One challenge to naturalism is to find a place for mathematics. Natural sciences rely on it, but should we count it a science in its own right? If we do, then the description of scientific method just given is wrong, for it does not fit the science of mathematics, which proves its results by pure reasoning, rather than the hypothetico-deductive method. [...]
Which other disciplines count as science? Logic? Linguistics? History? Literary theory? How should we decide? The dilemma for naturalists is this. If they are too inclusive in what they count as science, naturalism loses its bite. Naturalists typically criticize some traditional forms of philosophy as insufficiently scientific, because they ignore experimental tests. How can they maintain such objections unless they restrict scientific method to hypothetico-deductivism? But if they are too exclusive in what they count as science, naturalism loses its credibility, by imposing a method appropriate to natural science on areas where it is inappropriate. Unfortunately, rather than clarify the issue, many naturalists oscillate. When on the attack, they assume an exclusive understanding of science as hypothetico-deductive. When under attack themselves, they fall back on a more inclusive understanding of science that drastically waters down naturalism. Such maneuvering makes naturalism an obscure article of faith. I don’t call myself a naturalist because I don’t want to be implicated in equivocal dogma. Dismissing an idea as “inconsistent with naturalism” is little better than dismissing it as “inconsistent with Christianity.”
[...] We needn’t pretend that scientists’ motives are pure. They are human. Science doesn’t depend on indifference to fame, professional advancement, money, or comparisons with rivals. Rather, truth is best pursued in social environments, intellectual communities, that minimize conflict between such baser motives and the scientific spirit, by rewarding work that embodies the scientific virtues. Such traditions exist, and not just in natural science.
The scientific spirit is as relevant in mathematics, history, philosophy and elsewhere as in natural science. [...] Although the methods of natural science could beneficially be applied more widely than they have been so far, the default assumption must be that the practitioners of a well-established discipline know what they are doing, and use the available methods most appropriate for answering its questions. Exceptions may result from a conservative tradition, or one that does not value the scientific spirit. Still, impatience with all methods except those of natural science is a poor basis on which to identify those exceptions.
Naturalism tries to condense the scientific spirit into a philosophical theory. But no theory can replace that spirit, for any theory can be applied in an unscientific spirit, as a polemical device to reinforce prejudice. Naturalism as dogma is one more enemy of the scientific spirit....
To Weld, Perchance, to Dream
EXCERPT: It’s not often that one finds oneself uniquely qualified to comment on a matter in the popular media, but when Marco Rubio argued [...] that the country needs “more welders and less philosophers,” I had my moment. My father was a welder, and I am a philosopher. I actually did have a choice to make some decades ago: to weld or to philosophize?

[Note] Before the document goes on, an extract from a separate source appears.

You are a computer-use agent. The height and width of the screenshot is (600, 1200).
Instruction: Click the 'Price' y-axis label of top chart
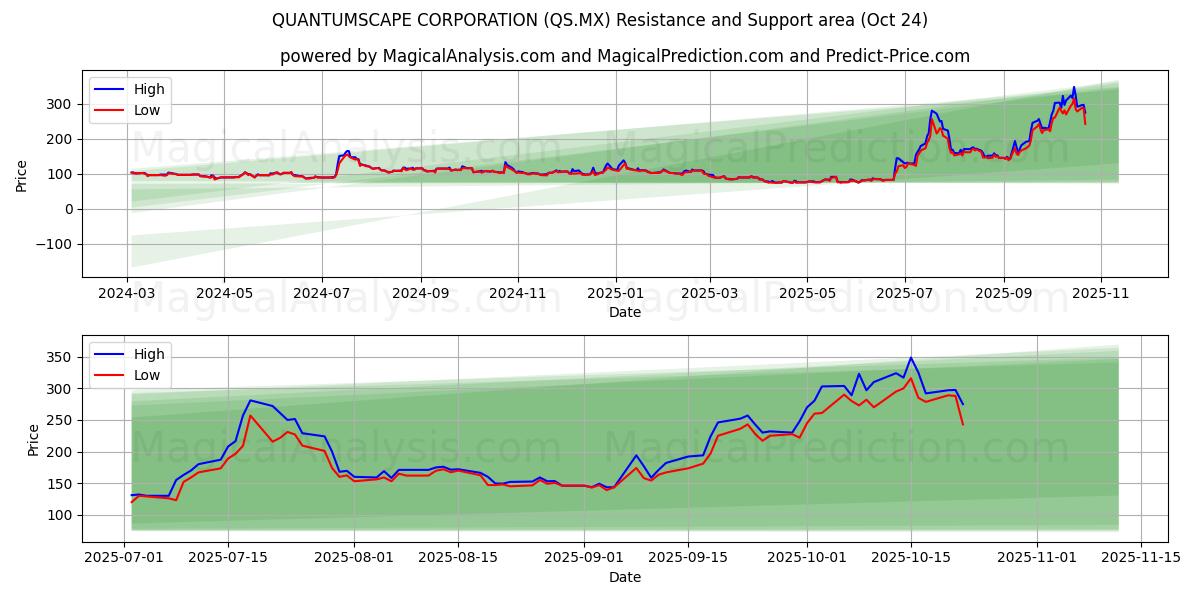click(x=22, y=176)
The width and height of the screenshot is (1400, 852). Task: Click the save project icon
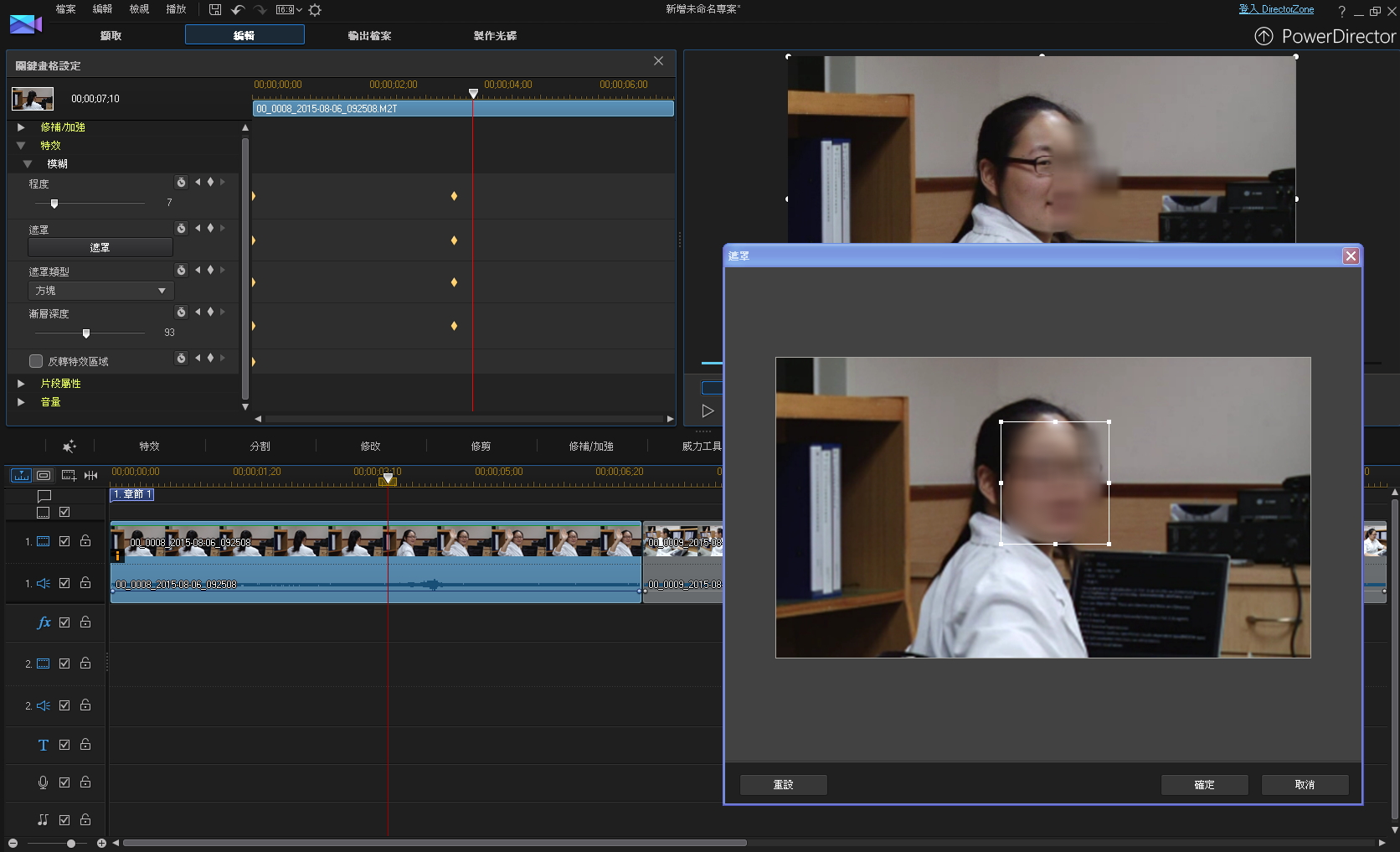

Mr. Rubio got the response he wanted. Philosophiles and sundry humanities defenders gleefully pointed out that what he said was empirically false (philosophy professors apparently earn more than welders). [...] But maybe Marco has a point. As a friend of mine once elegantly put it: Philosophy doesn’t boil cabbages or skin rabbits. Nor does it spot weld or arc weld. Am I obviously better than my dad was because I get paid to think for a living?
I grew up in and around the factories my dad worked in, and later managed, north of London in the 1960s and ’70s. I started work at the age of 14 (illegal, even then) [...] After having nearly lost a couple of limbs in this manner, I thought I probably didn’t have much of a future in factories. [...] I imagine most people think that philosophers are rather effete types, the products of generations of ingrained liberal privilege. I don’t want to sound like a working-class hero or anything (what would John Lennon say?), but that is not always the case.
[...] I got lucky and wound up in a university when I was 22, where I first listened to philosophers teach. [...] I got hooked [...]
Of course, to risk wild understatement, the fact that philosophers have no observable practical skills and have made no progress on any of the major philosophical questions in nearly 3,000 years might sound like failure. But not so fast. Philosophers don’t know the answers, but we do know the questions and the fact that we keep on asking them is evidence to the fact that human beings are still perplexed by the major issues of truth, reality, God, justice and even happiness.
Perversely perhaps, this lack of practical skills is also what makes philosophers so eminently employable, both in and outside academia. We can read closely and carefully, think critically and constructively, forensically find the flaws in arguments and detect nonsense parading as sense. Do we need more welders than philosophers? Well, of course, that depends what you mean by “need....”
EXCERPT: Many contemporary philosophers describe themselves as naturalists. They mean that they believe something like this: there is only the natural world, and the best way to find out about it is by the scientific method. I am sometimes described as a naturalist. Why do I resist the description? Not for any religious scruple: I am an atheist of the most straightforward kind. But accepting the naturalist slogan without looking beneath the slick packaging is an unscientific way to form one’s beliefs about the world, not something naturalists should recommend.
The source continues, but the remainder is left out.